Here’s the gist of it all, from Bloomberg:
Despite the ubiquity of luxury automaker partnerships at high-end hotels—where you can get chauffeured to and from dinner in a Bentley, or test-drive a Tesla—few properties cater to car lovers in meaningful ways.
Now, tracks across the country—including the Indy Speedway, where two hotels belonging to Hilton’s Tapestry Collection are currently under construction—are pairing up with luxury hotels in new and exciting ways. And hotels are eager to court car lovers in more exciting ways.
“Millennials—new young professionals—they want something more memorable than a golf course for their corporate outings,” explains Sandie Currie, chief operating officer at the Virginia International Raceway, a track whose perimeter is flanked by a handful of two-story villas. “Driving on a track, that’s the kind of thing they’re looking for,” she tells Bloomberg.

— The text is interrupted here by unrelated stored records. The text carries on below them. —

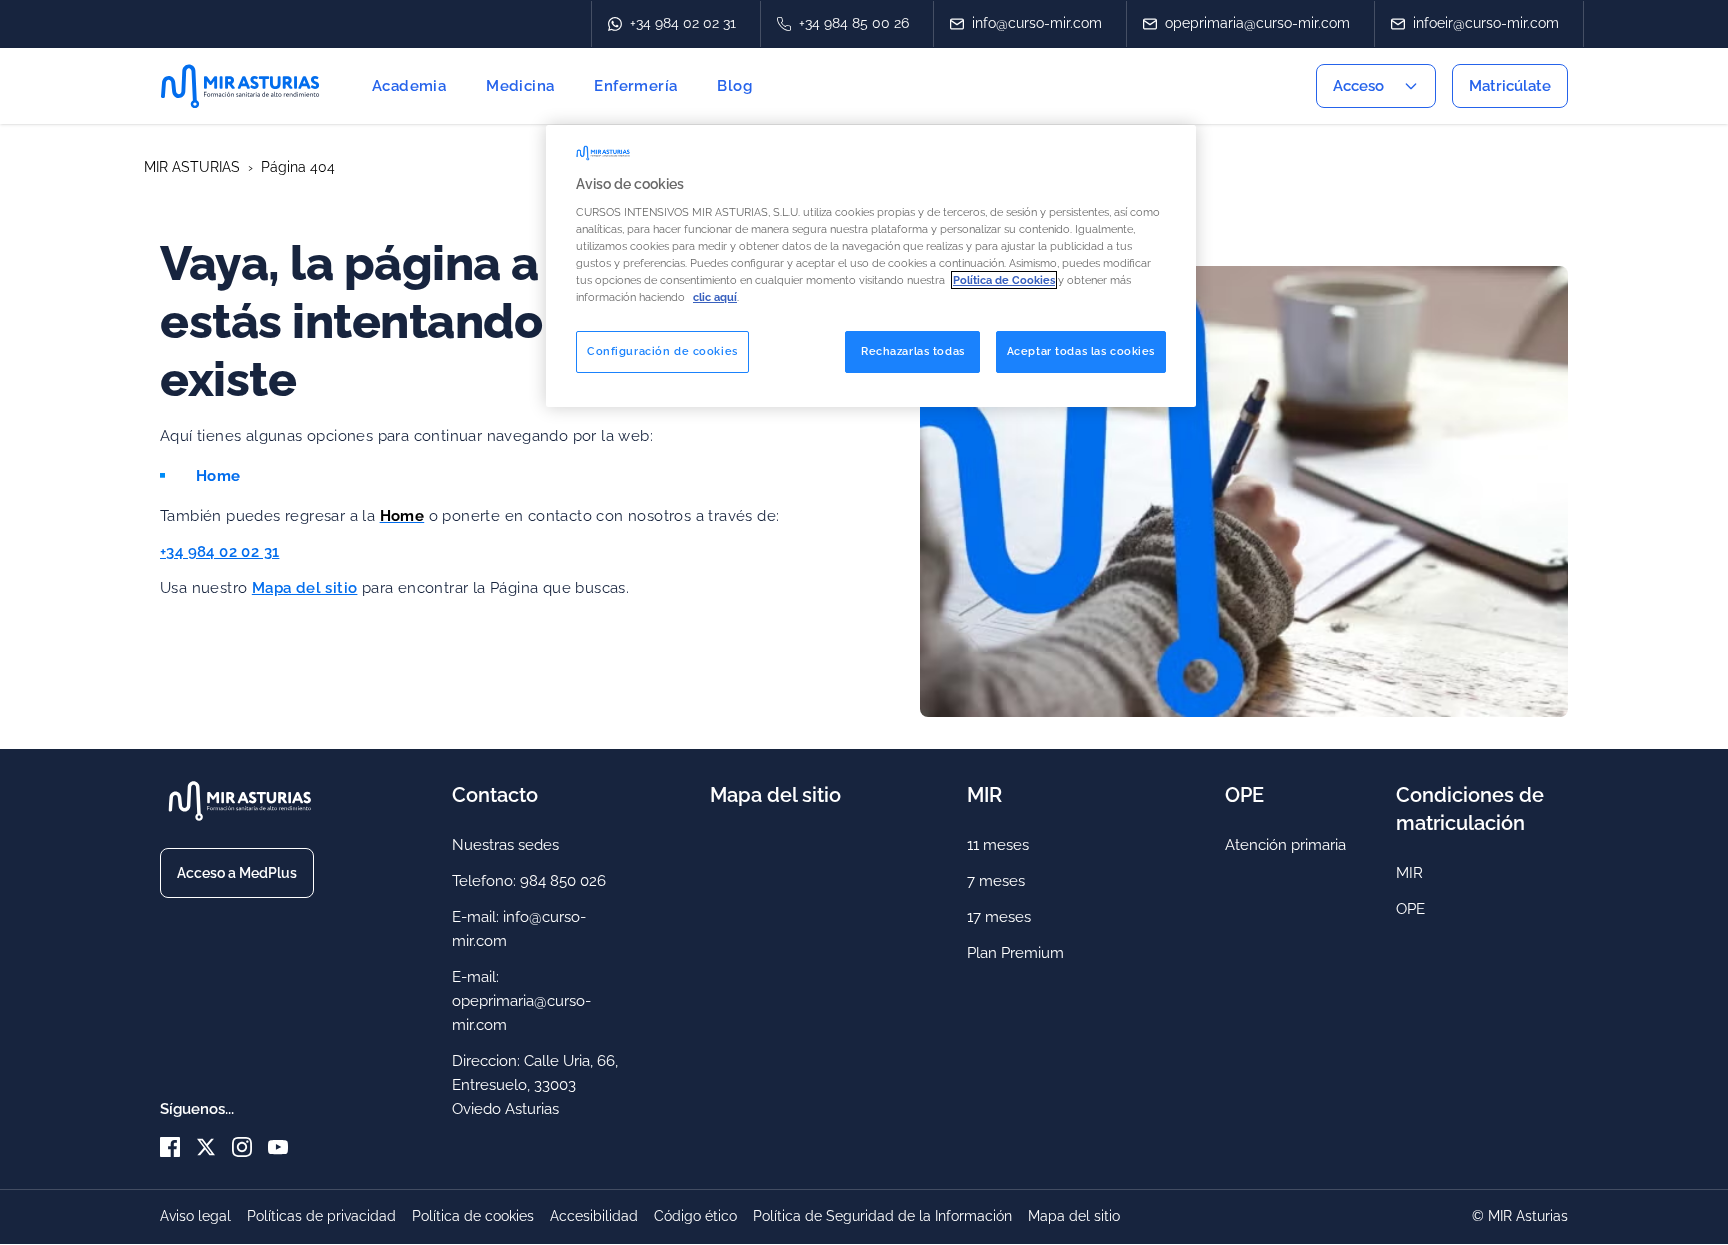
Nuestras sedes (505, 845)
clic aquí (715, 297)
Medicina (520, 86)
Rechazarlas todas (913, 351)
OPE (1410, 909)
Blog (734, 86)
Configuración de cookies (662, 351)
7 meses (996, 881)
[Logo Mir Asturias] (248, 86)
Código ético (695, 1216)
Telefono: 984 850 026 (529, 881)
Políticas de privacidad (321, 1216)
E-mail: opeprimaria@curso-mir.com (521, 1001)
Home (218, 476)
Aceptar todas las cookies (1081, 351)
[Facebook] (178, 1147)
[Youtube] (278, 1147)
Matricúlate (1510, 86)
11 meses (998, 845)
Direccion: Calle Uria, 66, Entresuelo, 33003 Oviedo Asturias (535, 1085)
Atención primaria (1285, 845)
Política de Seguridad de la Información (882, 1216)
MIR (1409, 873)
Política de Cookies (1004, 280)
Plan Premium (1015, 953)
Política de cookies (473, 1216)
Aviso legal (195, 1216)
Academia (409, 86)
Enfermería (635, 86)
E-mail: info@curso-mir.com (519, 929)
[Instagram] (250, 1147)
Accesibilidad (594, 1216)
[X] (214, 1147)
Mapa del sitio (305, 588)
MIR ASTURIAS (192, 167)
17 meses (999, 917)
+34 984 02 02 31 (219, 552)
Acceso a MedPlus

Ah, “millennials” and “new young professionals” in the same sentence. Those always go well. (Also, don’t we millennials hate cars?)
Reverse: The First Black Pilot Gets Her License
Bessie Coleman became the first black pilot to be issued a pilot’s license on June 15, 1921, according to the Smithsonian. She trained in France and got her license from the Federation Aeronautique Internationale, then returned to the U.S. in September of that year with the goal of establishing a school for black pilots, but died in a plane accident in 1926.
The crash happened with her mechanic William Will flying the plane, according to the University of Missouri Kansas City’s student paper, the University News, when a malfunction sent them into a nosedive and killed both.
Neutral: At The Right Price, Would You Do A Hotel-Partnered Track Day?
People at expensive track days can be insufferable anyway sometimes. But a bunch of wealthy hotel goers who may or may not actually like cars? Would you share a track with them?